━━━ Material provided

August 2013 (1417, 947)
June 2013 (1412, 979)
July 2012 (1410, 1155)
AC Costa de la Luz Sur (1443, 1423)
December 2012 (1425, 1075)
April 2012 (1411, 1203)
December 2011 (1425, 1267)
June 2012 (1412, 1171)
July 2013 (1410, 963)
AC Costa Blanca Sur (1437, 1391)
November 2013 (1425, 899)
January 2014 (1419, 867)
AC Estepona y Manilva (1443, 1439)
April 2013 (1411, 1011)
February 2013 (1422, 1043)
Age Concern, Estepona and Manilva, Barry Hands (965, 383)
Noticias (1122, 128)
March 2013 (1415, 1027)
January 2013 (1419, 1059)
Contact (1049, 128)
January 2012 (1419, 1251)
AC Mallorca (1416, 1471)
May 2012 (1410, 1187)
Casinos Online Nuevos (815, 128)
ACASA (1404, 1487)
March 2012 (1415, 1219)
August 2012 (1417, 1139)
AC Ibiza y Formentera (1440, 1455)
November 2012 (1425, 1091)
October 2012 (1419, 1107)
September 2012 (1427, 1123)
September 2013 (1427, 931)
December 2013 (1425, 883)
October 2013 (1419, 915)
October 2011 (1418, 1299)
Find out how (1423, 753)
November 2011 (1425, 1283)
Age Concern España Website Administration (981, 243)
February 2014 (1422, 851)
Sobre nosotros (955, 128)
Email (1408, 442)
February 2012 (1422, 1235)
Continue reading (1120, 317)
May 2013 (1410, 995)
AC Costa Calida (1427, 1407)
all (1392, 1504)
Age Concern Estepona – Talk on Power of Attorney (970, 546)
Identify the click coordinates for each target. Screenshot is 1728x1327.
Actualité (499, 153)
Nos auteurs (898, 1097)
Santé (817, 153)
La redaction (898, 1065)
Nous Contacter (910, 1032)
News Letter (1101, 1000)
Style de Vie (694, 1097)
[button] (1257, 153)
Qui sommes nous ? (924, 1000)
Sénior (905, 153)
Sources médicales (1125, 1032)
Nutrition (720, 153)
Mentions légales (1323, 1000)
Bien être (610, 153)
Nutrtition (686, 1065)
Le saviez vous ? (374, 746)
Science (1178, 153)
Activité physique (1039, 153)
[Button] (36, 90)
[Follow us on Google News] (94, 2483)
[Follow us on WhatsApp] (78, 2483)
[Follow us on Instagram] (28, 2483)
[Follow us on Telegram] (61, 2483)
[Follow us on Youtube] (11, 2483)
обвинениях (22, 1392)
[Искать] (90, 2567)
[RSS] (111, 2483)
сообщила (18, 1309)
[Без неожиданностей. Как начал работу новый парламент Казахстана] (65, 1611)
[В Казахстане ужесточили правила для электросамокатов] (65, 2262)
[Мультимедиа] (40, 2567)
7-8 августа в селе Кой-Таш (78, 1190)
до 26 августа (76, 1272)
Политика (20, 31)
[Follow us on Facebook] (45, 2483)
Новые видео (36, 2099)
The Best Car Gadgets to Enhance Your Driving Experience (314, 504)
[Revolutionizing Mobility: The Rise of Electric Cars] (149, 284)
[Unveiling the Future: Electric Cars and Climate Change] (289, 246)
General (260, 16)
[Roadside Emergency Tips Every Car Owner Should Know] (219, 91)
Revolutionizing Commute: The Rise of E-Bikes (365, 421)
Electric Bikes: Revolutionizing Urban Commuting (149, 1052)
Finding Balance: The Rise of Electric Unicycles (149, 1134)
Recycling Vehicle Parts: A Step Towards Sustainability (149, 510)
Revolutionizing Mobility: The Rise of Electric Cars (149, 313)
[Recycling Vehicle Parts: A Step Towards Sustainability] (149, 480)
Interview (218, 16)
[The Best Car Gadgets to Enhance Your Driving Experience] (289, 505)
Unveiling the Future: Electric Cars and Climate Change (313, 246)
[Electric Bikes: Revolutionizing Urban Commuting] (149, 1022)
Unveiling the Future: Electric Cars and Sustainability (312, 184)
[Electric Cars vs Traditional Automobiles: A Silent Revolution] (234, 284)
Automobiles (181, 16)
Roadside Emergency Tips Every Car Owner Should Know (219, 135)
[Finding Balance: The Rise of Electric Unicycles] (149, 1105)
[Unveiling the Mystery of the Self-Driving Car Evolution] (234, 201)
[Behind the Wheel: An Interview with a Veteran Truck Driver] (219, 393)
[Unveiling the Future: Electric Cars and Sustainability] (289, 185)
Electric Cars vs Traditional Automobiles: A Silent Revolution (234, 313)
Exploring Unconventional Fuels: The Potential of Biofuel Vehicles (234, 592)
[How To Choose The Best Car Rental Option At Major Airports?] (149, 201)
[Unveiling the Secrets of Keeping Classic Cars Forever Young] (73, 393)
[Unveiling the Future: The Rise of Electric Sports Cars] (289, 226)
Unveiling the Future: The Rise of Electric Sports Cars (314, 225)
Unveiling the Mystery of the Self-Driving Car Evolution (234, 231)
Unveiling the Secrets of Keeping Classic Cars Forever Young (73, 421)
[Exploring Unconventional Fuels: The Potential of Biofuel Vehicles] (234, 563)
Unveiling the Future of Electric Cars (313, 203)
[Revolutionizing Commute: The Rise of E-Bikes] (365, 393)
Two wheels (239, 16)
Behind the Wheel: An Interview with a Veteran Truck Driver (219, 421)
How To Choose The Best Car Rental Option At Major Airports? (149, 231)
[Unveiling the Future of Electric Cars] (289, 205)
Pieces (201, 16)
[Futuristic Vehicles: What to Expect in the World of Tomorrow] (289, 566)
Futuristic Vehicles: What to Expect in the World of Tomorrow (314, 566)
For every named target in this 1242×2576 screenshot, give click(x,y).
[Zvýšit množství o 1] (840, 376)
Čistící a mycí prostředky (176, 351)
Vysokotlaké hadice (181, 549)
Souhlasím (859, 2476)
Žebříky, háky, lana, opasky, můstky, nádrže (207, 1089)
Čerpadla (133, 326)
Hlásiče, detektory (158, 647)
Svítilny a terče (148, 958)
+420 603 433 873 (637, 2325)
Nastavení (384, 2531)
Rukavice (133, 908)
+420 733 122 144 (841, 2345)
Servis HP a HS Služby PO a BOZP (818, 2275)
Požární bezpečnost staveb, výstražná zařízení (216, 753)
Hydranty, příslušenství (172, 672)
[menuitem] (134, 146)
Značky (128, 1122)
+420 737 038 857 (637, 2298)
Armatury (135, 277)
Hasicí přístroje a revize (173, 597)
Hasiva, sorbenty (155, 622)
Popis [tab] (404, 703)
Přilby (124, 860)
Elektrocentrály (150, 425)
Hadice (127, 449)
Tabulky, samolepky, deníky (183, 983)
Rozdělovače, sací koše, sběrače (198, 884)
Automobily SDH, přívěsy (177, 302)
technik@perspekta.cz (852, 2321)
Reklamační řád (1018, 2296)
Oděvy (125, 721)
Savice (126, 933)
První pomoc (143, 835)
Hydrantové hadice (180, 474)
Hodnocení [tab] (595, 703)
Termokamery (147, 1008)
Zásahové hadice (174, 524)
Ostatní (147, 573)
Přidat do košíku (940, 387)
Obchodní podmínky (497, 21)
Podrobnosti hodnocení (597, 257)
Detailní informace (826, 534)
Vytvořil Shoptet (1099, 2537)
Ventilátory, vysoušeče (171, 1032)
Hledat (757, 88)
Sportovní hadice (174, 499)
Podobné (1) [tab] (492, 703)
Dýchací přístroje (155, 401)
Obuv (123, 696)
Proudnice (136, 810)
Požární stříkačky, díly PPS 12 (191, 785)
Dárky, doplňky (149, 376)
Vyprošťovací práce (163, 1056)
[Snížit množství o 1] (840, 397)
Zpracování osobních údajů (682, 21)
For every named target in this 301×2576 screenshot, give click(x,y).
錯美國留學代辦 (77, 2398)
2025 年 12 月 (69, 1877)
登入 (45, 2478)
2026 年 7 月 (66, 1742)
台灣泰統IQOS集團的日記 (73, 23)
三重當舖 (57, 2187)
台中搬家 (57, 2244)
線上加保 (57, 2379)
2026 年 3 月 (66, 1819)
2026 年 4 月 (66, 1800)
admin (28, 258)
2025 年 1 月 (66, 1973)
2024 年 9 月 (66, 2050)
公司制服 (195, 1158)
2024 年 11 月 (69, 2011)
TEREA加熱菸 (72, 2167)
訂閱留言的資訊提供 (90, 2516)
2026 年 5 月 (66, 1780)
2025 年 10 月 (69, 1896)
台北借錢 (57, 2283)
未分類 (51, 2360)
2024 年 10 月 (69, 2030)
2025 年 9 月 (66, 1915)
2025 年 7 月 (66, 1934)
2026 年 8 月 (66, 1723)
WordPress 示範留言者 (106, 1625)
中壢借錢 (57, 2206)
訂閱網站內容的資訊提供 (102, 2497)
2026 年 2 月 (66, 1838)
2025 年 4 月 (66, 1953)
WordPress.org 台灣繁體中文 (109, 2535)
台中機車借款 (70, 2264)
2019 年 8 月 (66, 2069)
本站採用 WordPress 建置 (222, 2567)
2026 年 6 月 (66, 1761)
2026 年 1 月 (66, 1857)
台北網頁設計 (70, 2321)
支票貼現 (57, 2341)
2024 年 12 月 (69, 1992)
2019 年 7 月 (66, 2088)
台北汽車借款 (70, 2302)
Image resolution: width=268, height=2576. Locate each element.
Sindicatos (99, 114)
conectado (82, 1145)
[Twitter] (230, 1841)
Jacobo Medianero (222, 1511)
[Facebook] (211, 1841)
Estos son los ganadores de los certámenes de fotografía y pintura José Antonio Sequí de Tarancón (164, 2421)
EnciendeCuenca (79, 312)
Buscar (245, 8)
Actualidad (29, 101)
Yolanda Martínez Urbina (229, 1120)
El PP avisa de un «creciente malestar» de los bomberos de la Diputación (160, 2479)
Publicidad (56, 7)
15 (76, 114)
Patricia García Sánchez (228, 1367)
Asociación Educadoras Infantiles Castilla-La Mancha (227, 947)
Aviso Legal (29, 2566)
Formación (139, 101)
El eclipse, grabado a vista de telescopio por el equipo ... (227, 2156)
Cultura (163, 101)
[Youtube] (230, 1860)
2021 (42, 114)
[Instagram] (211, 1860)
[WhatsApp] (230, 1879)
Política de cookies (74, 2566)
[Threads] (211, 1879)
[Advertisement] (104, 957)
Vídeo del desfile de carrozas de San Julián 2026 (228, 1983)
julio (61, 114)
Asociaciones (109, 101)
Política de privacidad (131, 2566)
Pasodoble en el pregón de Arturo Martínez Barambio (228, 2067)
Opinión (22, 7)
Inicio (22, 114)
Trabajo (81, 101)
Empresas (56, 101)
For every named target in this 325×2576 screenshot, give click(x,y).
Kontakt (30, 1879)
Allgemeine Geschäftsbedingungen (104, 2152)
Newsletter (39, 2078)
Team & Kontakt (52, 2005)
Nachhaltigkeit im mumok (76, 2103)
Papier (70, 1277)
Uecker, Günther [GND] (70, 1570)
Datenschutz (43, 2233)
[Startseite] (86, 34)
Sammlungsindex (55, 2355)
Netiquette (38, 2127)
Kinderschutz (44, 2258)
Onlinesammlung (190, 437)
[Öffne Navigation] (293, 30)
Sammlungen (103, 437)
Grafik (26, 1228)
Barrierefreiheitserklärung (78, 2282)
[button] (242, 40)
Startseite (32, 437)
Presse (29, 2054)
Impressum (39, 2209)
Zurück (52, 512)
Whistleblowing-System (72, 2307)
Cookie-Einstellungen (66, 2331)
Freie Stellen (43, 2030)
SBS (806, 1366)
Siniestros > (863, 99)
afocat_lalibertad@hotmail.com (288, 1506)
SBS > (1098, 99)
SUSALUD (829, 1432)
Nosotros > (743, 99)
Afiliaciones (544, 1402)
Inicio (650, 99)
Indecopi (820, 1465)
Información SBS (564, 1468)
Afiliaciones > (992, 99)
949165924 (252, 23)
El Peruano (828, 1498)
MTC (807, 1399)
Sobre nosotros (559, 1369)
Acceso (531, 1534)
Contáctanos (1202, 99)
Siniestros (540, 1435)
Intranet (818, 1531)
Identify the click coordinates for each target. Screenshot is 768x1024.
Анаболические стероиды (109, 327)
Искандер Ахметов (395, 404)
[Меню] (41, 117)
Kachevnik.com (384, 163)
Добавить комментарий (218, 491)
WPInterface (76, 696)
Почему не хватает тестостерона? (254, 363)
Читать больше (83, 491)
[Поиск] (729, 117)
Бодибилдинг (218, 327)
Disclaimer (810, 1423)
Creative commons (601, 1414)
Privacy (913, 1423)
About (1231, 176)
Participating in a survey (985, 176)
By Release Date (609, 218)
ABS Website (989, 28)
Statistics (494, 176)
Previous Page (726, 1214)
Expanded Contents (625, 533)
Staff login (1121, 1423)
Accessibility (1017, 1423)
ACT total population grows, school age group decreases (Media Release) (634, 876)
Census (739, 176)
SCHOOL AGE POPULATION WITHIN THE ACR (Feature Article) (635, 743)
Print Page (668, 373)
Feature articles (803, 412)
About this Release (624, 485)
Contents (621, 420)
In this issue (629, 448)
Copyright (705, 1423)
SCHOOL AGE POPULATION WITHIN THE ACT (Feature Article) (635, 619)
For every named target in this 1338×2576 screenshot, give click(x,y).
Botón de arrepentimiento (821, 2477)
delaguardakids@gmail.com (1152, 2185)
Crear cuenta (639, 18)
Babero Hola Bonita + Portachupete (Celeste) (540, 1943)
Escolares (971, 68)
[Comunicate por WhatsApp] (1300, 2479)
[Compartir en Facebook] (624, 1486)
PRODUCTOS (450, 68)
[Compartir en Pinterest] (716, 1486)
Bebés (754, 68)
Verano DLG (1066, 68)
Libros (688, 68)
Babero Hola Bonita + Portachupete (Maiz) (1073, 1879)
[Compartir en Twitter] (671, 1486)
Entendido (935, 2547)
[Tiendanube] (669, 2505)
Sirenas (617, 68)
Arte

━━━━━━

Working from the material above, retype exactly the lines from the one with "Hasicí přístroje a revize (173, 597)" through the one with "Hodnocení [tab] (595, 703)", both included, and only those lines.

--- Task solution ---
Hasicí přístroje a revize (173, 597)
Hasiva, sorbenty (155, 622)
Popis [tab] (404, 703)
Přilby (124, 860)
Elektrocentrály (150, 425)
Hadice (127, 449)
Tabulky, samolepky, deníky (183, 983)
Rozdělovače, sací koše, sběrače (198, 884)
Automobily SDH, přívěsy (177, 302)
technik@perspekta.cz (852, 2321)
Reklamační řád (1018, 2296)
Oděvy (125, 721)
Savice (126, 933)
První pomoc (143, 835)
Hydrantové hadice (180, 474)
Hodnocení [tab] (595, 703)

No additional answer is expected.